DOCUMENT TEXT.
The ASIC reforms have made a significant impact to the income of car dealerships. Automotive Holdings Group Ltd (AHG), Australia’s largest car retailer, estimated that the impact would cost it $15 million in the current financial year’s earnings.

However, the heat is on insurance companies – not car dealerships – to repay money to customers who have been deemed to have been overcharged or coerced into buying insurance products that may not have been necessary.

The Australian Automotive Dealers Association (AADA) CEO, David Blackhall, told GoAutoNews Premium that while his association had no indication that the insurers intend to repay commissions, “it is difficult to imagine how a case might be mounted to recoup commissions from dealers who sold products designed by the insurers under compensation schemes devised by and deployed by those same insurers”.

Mr Blackhall said the effect on dealers’ incomes came as no surprise. He said the AADA had been working with ASIC for more than 18 months on this issue including senior finance and insurance experts drawn from the AADA membership.

“The planned modifications to the products by the insurers and the proposed regulatory changes have therefore already been taken into account by our members in framing budgets and corporate plans,” he said.

“The overall impact of the new processes and products is impossible to assess yet, but guidance from the listed automotive entities published last year should be taken as indicative.”

Mr Blackhall said that throughout the review period, ASIC’s focus “has always been on improving product design, and discontinuing inappropriate products as well as eliminating poor sales practices where they exist in the dealer networks”.

But he said that while many products were being eliminated, there was still a case for some insurance products specifically Guaranteed Asset Protection (GAP) and Consumer Credit Insurance (CCI).

“It is important to note that CCI and GAP can still be sold in appropriate circumstances and indeed should be sold where customers’ best interests are protected by these offerings,” he said.

KPMG national leader of motor industry services Wayne Pearson said insurance products were never a major income source for most dealers but he said it was an additional drain on dealership revenues.

“On top of the impact of finance income changes and the pressures on gross generally across the business, it is really death by a thousand cuts for the profits of many dealers,” he said.

“Personally, when I owned my dealerships, we had a lot of very happy customers whose lives were very positively impacted by being able to make a claim in a time of need, so we saw the real positives in these products.”

However the ASIC investigation found that high-pressure sales techniques were used to gain high commissions from insurance sales.

In a three year period, ASIC found that consumers paid $1.6 billion in premiums for these add-on insurance products but the claims resulted in only $144 million a ratio of just nine per cent.

Dealers who sold add-on insurance products received four times as much money as the claims made, ASIC said.

ASIC in August last year announced that QBE Insurance would refund $15.9 million to 35,000 add-on insurance customers. It said in these cases “the insurance provided little or no benefit”.

Allianz this week agreed to pay back $45.6 million in compensation to more than 68,000 customers while Suncorp agreed to $17.2 million and Swann Insurance ($39 million).

Add-on insurance products will also be included in a submission to the banking royal commission made by the Consumer Action Law Centre.

Royal commissioner Kenneth Hayne has focused on at least eight insurers, including QBE, IAG, Suncorp, Allianz Australia, Zurich Australia, Westpac Insurance, CommInsure and ANZ’s One Path Insurance.

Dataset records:
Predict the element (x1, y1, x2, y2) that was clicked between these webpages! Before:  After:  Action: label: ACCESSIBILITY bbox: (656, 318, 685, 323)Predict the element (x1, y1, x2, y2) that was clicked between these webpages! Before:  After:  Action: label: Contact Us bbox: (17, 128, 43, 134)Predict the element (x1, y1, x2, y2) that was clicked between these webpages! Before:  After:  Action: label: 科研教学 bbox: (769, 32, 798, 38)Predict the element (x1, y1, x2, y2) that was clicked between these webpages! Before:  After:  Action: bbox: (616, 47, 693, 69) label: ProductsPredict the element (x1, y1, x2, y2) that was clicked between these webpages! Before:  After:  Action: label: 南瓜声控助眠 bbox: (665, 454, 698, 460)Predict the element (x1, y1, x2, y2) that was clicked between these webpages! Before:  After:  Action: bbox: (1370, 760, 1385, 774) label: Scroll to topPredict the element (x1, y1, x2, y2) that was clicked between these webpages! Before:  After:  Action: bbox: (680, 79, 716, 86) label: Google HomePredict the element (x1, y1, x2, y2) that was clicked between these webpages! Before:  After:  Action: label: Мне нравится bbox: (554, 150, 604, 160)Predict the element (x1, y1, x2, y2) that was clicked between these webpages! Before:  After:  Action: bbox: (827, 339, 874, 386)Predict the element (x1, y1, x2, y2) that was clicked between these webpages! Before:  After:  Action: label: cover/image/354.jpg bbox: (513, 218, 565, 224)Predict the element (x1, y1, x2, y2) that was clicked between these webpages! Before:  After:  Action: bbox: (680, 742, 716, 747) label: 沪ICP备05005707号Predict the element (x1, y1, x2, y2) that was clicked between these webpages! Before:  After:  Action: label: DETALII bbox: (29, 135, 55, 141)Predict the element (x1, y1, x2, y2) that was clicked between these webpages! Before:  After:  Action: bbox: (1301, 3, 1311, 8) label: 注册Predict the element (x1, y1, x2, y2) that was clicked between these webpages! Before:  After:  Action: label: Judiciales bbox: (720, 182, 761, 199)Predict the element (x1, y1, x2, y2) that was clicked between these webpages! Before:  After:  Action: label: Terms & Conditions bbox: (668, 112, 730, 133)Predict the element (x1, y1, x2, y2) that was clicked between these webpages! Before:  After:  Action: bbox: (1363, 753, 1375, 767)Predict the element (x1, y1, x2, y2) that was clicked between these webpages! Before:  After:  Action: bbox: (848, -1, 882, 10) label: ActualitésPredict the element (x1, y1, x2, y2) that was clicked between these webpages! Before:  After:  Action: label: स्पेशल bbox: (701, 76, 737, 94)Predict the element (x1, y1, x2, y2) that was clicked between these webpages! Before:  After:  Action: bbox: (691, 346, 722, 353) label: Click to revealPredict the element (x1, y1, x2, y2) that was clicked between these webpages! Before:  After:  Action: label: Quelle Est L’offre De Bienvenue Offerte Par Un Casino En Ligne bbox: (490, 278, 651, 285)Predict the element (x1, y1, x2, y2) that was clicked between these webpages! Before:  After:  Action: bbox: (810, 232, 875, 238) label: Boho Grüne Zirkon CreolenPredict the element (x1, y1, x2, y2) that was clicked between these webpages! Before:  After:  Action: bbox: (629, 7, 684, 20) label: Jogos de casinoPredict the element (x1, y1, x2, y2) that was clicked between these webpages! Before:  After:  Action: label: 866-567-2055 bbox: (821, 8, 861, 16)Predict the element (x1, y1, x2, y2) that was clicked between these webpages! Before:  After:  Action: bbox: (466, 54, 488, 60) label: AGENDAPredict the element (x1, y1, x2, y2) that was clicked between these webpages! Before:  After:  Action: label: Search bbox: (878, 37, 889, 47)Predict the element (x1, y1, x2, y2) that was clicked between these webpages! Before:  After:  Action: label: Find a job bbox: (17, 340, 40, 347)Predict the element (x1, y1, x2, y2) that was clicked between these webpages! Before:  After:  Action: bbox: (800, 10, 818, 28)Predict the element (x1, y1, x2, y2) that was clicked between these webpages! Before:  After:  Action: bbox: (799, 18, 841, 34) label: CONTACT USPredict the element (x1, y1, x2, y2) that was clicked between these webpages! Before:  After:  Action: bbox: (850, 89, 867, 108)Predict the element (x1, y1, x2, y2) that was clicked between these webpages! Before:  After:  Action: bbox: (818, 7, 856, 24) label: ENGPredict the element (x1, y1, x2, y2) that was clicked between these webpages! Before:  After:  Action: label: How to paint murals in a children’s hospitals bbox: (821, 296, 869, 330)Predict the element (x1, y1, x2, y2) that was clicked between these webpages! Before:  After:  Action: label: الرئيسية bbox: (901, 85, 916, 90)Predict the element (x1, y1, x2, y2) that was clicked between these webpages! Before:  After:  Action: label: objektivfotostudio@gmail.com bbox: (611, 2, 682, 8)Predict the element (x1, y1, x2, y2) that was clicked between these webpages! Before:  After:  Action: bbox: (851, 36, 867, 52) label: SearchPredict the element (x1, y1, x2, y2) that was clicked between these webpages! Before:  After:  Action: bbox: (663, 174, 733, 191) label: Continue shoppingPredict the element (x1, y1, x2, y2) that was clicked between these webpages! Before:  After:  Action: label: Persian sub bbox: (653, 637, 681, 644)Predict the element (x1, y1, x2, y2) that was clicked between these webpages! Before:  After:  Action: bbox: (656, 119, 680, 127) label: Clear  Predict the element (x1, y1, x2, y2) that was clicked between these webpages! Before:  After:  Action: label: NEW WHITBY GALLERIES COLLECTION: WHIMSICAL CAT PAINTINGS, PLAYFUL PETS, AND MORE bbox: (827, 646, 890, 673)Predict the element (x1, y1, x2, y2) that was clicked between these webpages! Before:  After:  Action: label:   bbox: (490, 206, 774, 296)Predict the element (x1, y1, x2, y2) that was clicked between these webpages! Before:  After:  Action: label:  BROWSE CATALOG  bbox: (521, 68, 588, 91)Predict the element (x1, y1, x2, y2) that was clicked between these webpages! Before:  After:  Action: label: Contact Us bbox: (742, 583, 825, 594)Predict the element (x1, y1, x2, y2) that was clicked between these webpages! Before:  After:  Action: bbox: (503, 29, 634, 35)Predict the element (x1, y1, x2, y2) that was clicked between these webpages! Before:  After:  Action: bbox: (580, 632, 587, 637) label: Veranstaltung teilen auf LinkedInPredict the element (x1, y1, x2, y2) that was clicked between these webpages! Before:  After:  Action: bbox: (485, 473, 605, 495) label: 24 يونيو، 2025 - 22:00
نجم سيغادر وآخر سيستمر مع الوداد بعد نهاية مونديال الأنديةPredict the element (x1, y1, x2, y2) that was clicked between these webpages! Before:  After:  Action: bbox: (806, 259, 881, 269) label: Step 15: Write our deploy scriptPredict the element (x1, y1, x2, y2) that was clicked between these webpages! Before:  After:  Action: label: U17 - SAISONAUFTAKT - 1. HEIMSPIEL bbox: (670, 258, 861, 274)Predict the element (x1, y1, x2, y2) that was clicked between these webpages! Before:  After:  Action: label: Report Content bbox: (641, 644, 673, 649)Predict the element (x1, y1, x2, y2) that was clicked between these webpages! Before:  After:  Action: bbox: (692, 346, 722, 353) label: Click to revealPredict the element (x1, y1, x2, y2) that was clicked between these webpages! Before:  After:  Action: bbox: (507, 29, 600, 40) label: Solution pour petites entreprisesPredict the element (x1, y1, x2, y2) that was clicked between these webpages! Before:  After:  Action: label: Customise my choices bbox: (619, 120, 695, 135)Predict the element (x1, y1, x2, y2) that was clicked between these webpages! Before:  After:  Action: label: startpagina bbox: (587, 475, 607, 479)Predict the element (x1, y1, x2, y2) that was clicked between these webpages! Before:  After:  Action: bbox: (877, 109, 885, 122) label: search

WORK ITEM. Quote everything in the article on ASIC's add-on insurance reforms from "However, the heat" down to "the AADA membership.". Rely only on the article about ASIC's add-on insurance reforms.

OUTPUT.
However, the heat is on insurance companies – not car dealerships – to repay money to customers who have been deemed to have been overcharged or coerced into buying insurance products that may not have been necessary.

The Australian Automotive Dealers Association (AADA) CEO, David Blackhall, told GoAutoNews Premium that while his association had no indication that the insurers intend to repay commissions, “it is difficult to imagine how a case might be mounted to recoup commissions from dealers who sold products designed by the insurers under compensation schemes devised by and deployed by those same insurers”.

Mr Blackhall said the effect on dealers’ incomes came as no surprise. He said the AADA had been working with ASIC for more than 18 months on this issue including senior finance and insurance experts drawn from the AADA membership.